FRAGMENTO =>
AUDIENCIA  
  
  Miércoles 28 de junio 2000
La
  gloria de la Trinidad en la Jerusalén celestial 
1. "Mientras
  la Iglesia peregrina en este mundo lejos de su Señor, se considera como
  desterrada, de manera que busca y medita gustosamente las cosas de arriba. Allí
  está sentado Cristo a la derecha de Dios; allí está escondida la vida de la
  Iglesia junto con Cristo en Dios hasta que se manifieste llena de gloria en
  compañía de su Esposo" (Lumen gentium, 6). Estas palabras del
  concilio Vaticano II señalan el itinerario de la Iglesia, que sabe que no
  tiene "aquí ciudad permanente", sino que "anda buscando la del
  futuro" (Hb 13, 14), la Jerusalén celestial, "la ciudad del
  Dios vivo" (Hb 12, 22).
  
  2. Una vez que hayamos llegado a la meta última de la historia, como
  anuncia san Pablo, no veremos ya "en un espejo, en enigma. Entonces
  veremos cara a cara. (...) Entonces conoceré como soy conocido" (1 Co
  13, 12). Y san Juan repite que "cuando se manifieste, seremos semejantes
  a él, porque le veremos tal cual es" (1 Jn 3, 2).

TU TAREA => Escribe tal cual el pasaje del fragmento sobre la gloria de la Trinidad que va de "2. Una vez que" a "(1 Jn 3, 2).", ambos incluidos. El material no hace falta para resolver la tarea.

LISTADO DE DATOS =>
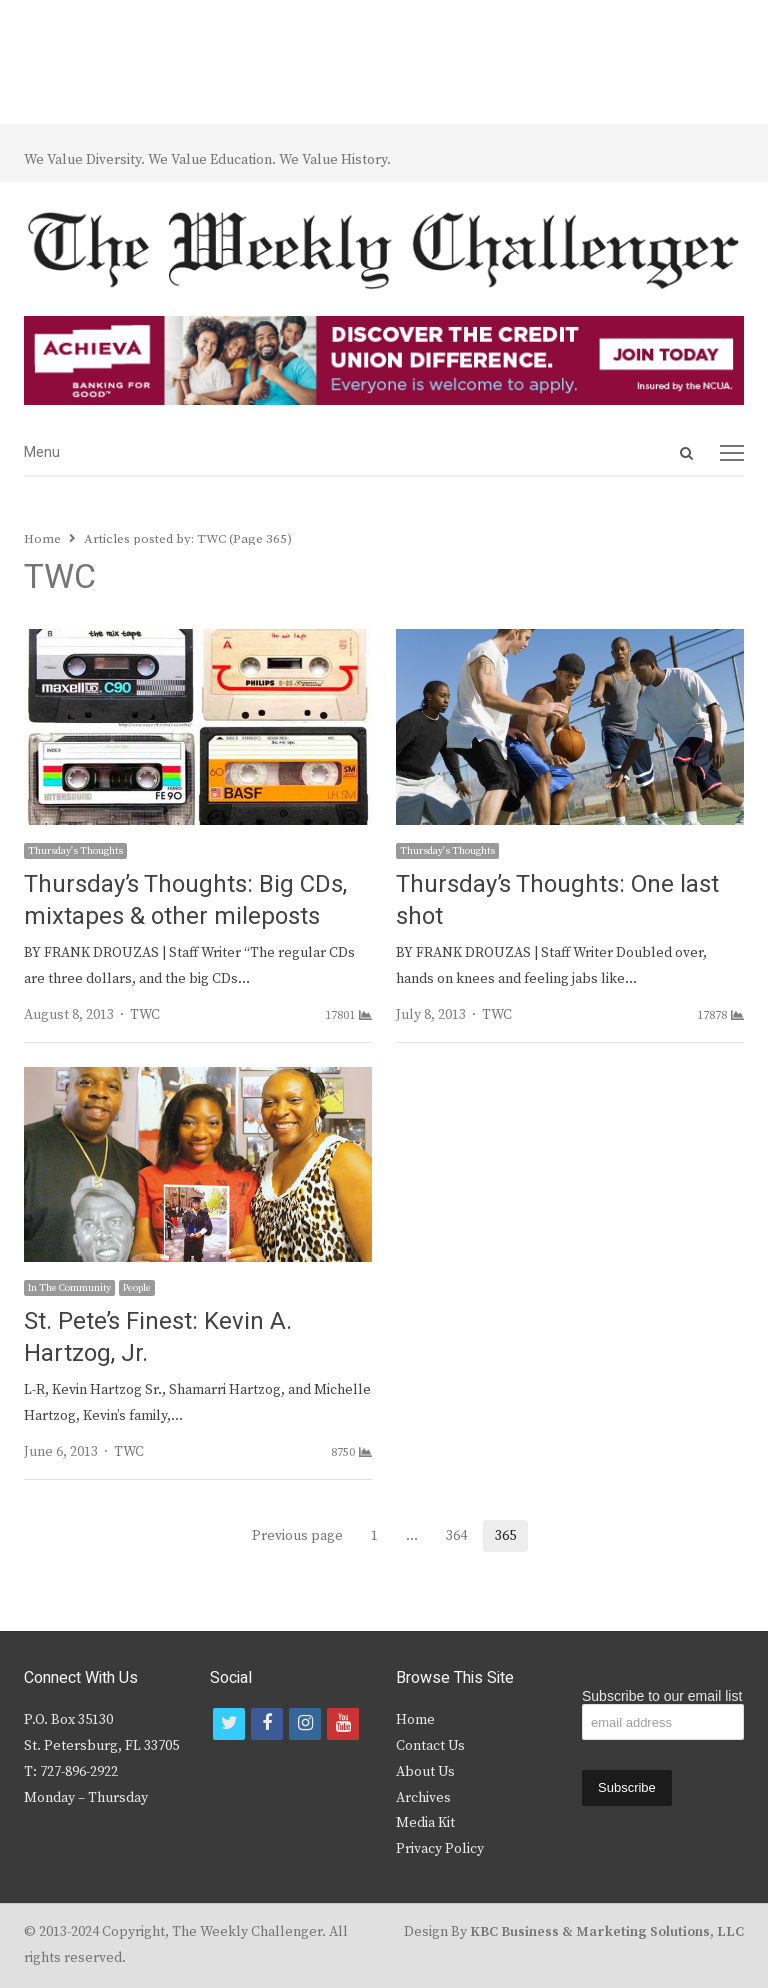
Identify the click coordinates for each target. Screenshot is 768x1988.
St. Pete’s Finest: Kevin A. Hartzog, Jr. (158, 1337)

--

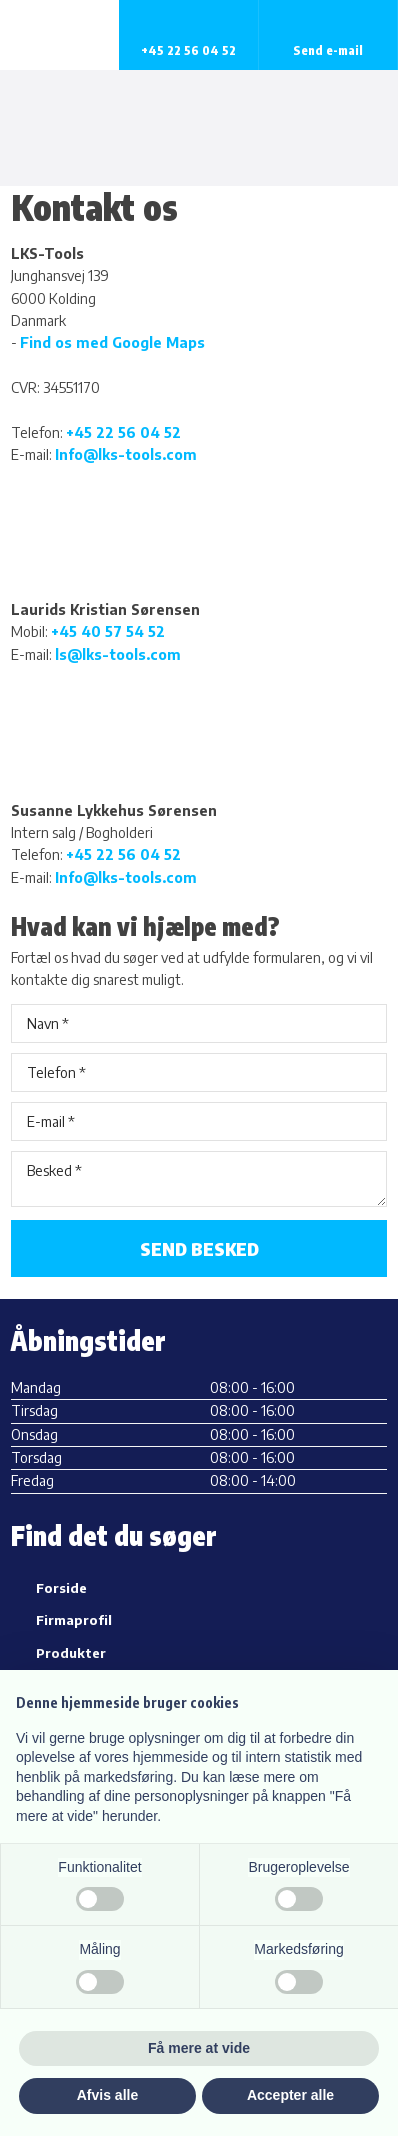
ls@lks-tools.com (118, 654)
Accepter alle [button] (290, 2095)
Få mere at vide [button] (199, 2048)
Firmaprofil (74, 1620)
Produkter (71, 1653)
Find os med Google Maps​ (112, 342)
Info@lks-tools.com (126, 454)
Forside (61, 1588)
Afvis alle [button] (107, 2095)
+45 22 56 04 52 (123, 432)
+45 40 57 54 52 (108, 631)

RESPUESTA ESPERADA =>
2. Una vez que hayamos llegado a la meta última de la historia, como
  anuncia san Pablo, no veremos ya "en un espejo, en enigma. Entonces
  veremos cara a cara. (...) Entonces conoceré como soy conocido" (1 Co
  13, 12). Y san Juan repite que "cuando se manifieste, seremos semejantes
  a él, porque le veremos tal cual es" (1 Jn 3, 2).